Is God a Libertarian?
How the Bible Established a Country Without an Executive Branch
Many Christian writers on economics claim that the Bible endorses neither capitalism nor socialism. They cut off the heads of both systems and install their own, often referred to as a “third way,” in which they scavenge through the carcasses for the best parts of each and stitch them together into a new creature. Unfortunately, the creature resembles an economic Frankenstein more than the good doctors care to admit.
Economic systems are nothing but laws concerning how people relate to each other about property. No society has ever existed without an economic system because the things we depend upon to survive are scarce, especially food, clothing, housing, and the land and resources needed to produce them. They are not like the air, of which everyone can have as much as they need. Because the necessities and pleasures of life are scarce, someone has to decide who controls them and uses them.
The form of government and the laws regarding property determine the economic system. God has declared in the Torah the government and economic system he prefers. What God prefers is also what is best for mankind. It will not only encourage godliness and peace, but economic prosperity as well.
The most striking thing about the Torah government is the degree to which it differs from that of ancient Egypt. Moses was raised in the pharaonic school and enjoyed an education in the Egyptian wisdom that awed the Greeks. The children of the pharaoh, nobility, and foreign vassals attended the boarding school that trained them in the knowledge and skills needed to run the country in the future while indoctrinating them in the worship of the pharaoh and Egyptian philosophy. The curriculum included reading and writing in the Egyptian language and Babylonian cuneiform, mathematics, music, and military strategy. It’s likely that Moses lived and went to school with the pharaoh who reigned during the exodus and died in the Red Sea.
Egypt was a theocratic dictatorship. Pharaoh was not only king but a god and the single representative on earth of all the gods. He owned all of the wealth of Egypt, though he allowed citizens to use it. The bureaucracy was overbearing and expensive, as might be expected for projects as massive as the building of the pyramids. Today, the nation most like ancient Egypt might be North Korea where the supreme leader is virtually worshiped.
Moses could have taken advantage of his training to create the Israeli government in the image of Egypt. But, Israel couldn’t have been more different. It had no king, pharaoh, Caesar, president, nor dictator. In other words, it had no executive branch except during war when the judges acted as supreme commander of the volunteer army. After the army had achieved victory, that leader usually became the chief justice and the army disbanded.
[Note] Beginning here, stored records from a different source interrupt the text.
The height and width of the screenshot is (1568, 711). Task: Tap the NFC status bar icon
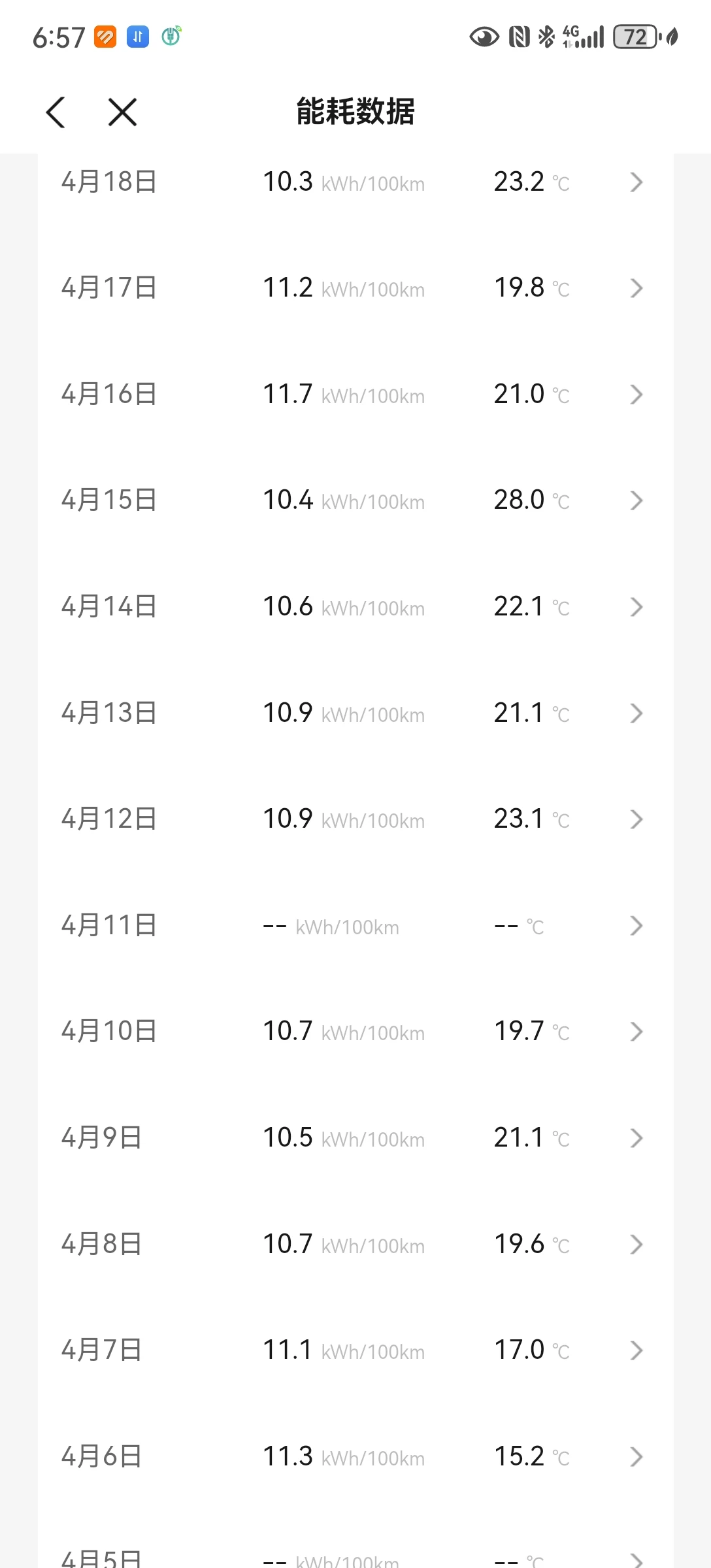[520, 37]
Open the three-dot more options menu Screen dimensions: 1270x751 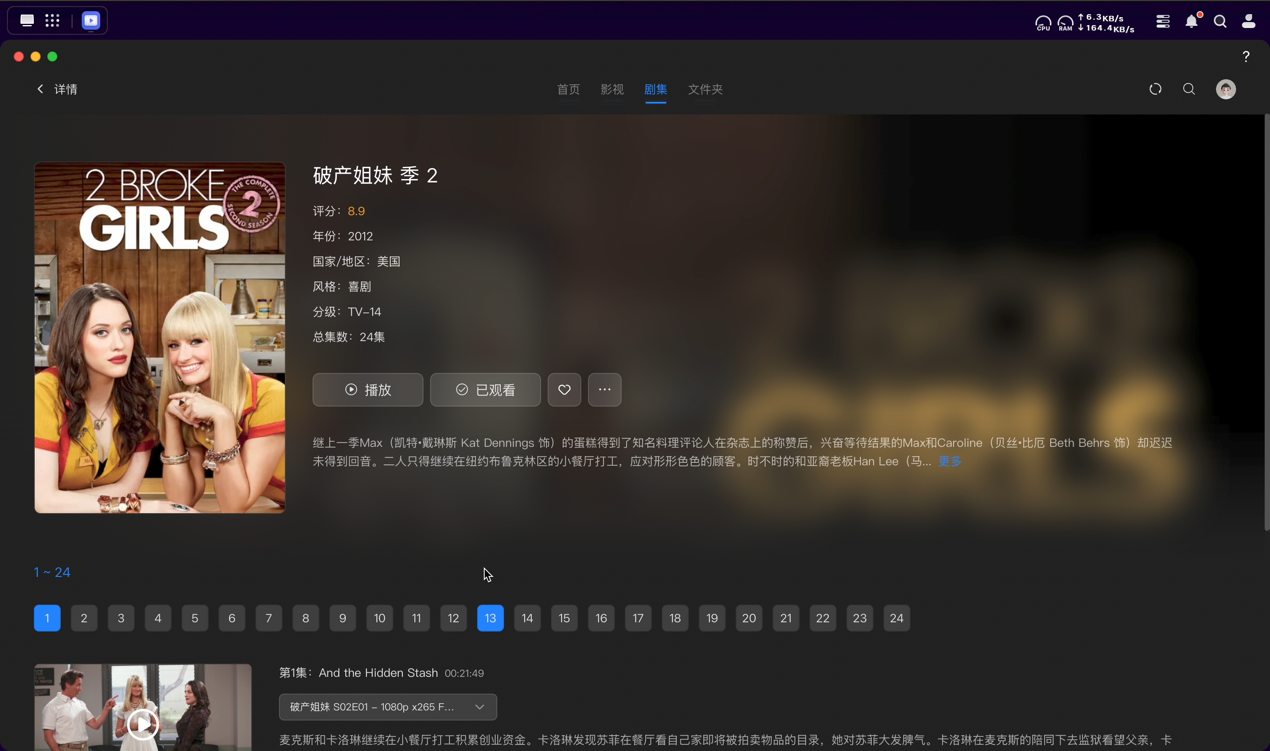604,390
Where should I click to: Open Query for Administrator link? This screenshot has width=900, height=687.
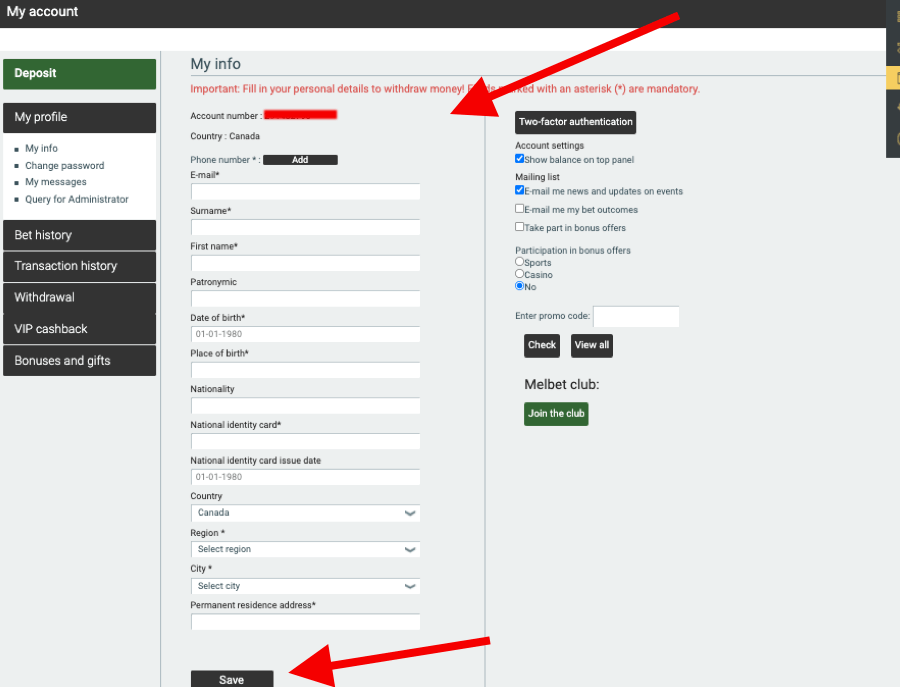pos(77,199)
When there was no prime minister, and there were no bureaucracies, cabinet heads, or ministers of trade, roads, defense, agriculture, health, environment or the hundreds of other agencies that multiply and clog the machinery of modern governments. Israel had no standing army, police, pentagon, FBI, ATF, NSA, CIA or any other of the alphabet soups of agencies. So Israelis didn’t pay taxes to fund an oppressive executive branch as did ancient Egyptians and US citizens today. Family members performed the police work of catching criminals while service in the military was voluntary, except for peer and family pressure.
The Israel created by God had no legislature. Egypt’s legislative powers resided with the pharaoh as a god. God retained Israel’s legislative authority and only he could make or change laws. He gave the first law to Moses on Mount Sinai and again after the 40 years of wilderness wanderings just before Moses died and Joshua led the nation to conquer Canaan. The second issue of the law contained some minor additions and changes to the first, but from that point on no man could add to or subtract from the law. Moses needed to be a prophet as well as a judge in order for God to give Israel his laws, but he was unique even in that respect because no other prophet in Israel’s history added to the God-given law. One of the most important jobs of the priesthood was to teach the people God’s laws.